[Stored items]
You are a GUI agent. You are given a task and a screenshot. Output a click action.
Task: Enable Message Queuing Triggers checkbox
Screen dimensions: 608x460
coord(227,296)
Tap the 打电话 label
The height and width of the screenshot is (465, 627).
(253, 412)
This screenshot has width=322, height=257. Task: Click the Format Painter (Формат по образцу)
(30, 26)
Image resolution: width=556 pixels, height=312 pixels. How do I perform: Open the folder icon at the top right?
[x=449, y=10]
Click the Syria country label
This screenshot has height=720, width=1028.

...

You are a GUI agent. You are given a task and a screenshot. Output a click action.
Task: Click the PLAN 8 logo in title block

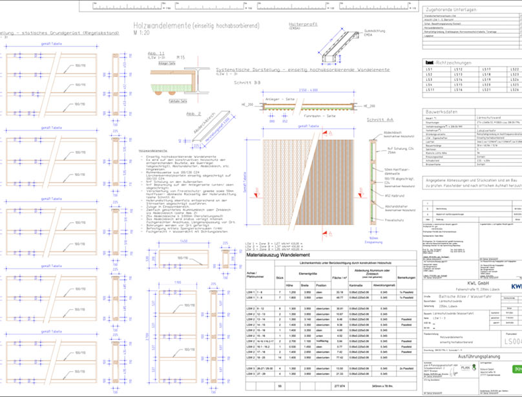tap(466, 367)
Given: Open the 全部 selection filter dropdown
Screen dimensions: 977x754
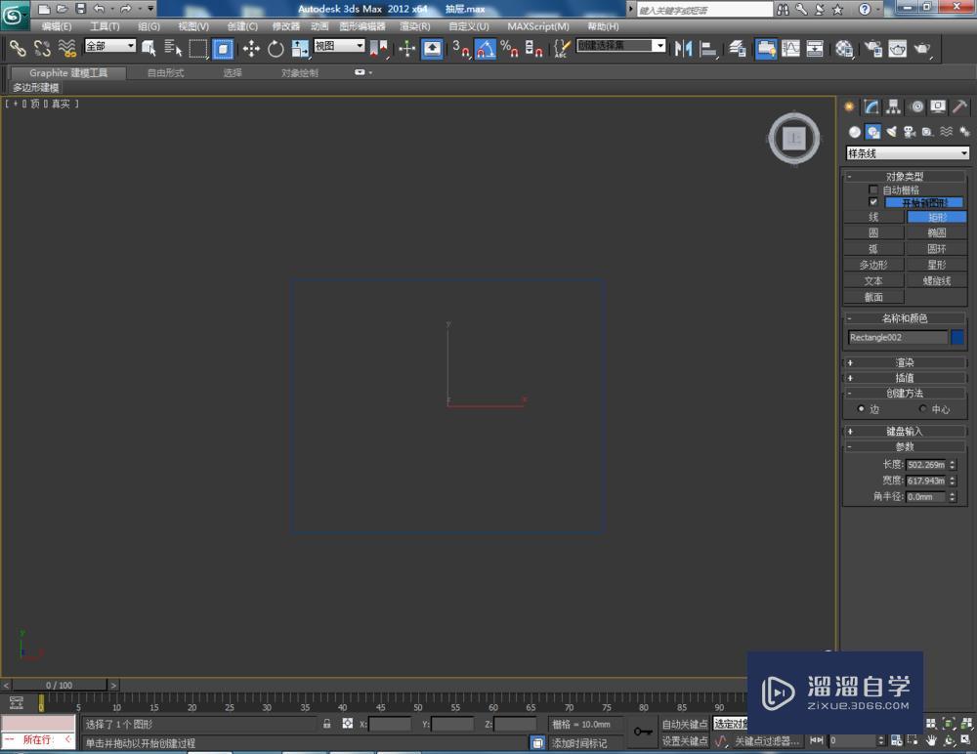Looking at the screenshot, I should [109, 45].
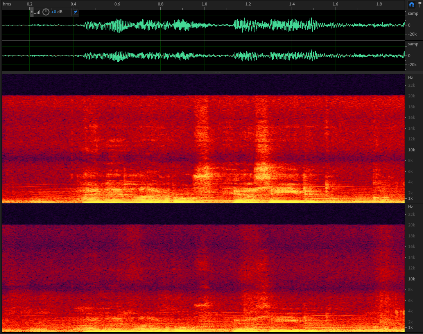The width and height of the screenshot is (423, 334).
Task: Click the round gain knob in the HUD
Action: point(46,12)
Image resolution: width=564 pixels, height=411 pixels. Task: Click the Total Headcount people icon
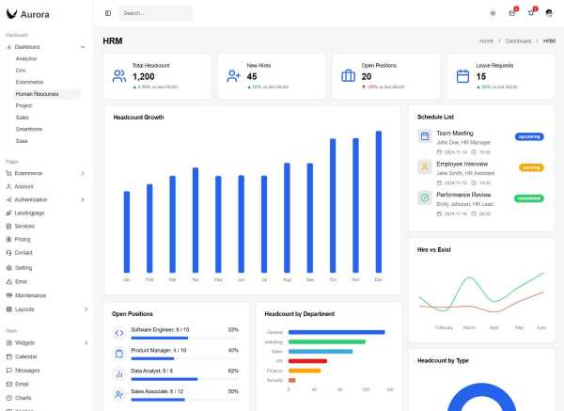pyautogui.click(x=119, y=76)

EXERCISE REQUIREMENTS: I'd like the lines above from the one with "Task: Enable Message" up to and including the one with "This screenshot has height=720, width=1028." copied exactly, with no other lines.

RESPONSE:
Task: Enable Message Queuing Triggers checkbox
Screen dimensions: 608x460
coord(227,296)
Tap the 打电话 label
The height and width of the screenshot is (465, 627).
(253, 412)
This screenshot has width=322, height=257. Task: Click the Format Painter (Формат по образцу)
(30, 26)
Image resolution: width=556 pixels, height=312 pixels. How do I perform: Open the folder icon at the top right?
[x=449, y=10]
Click the Syria country label
This screenshot has height=720, width=1028.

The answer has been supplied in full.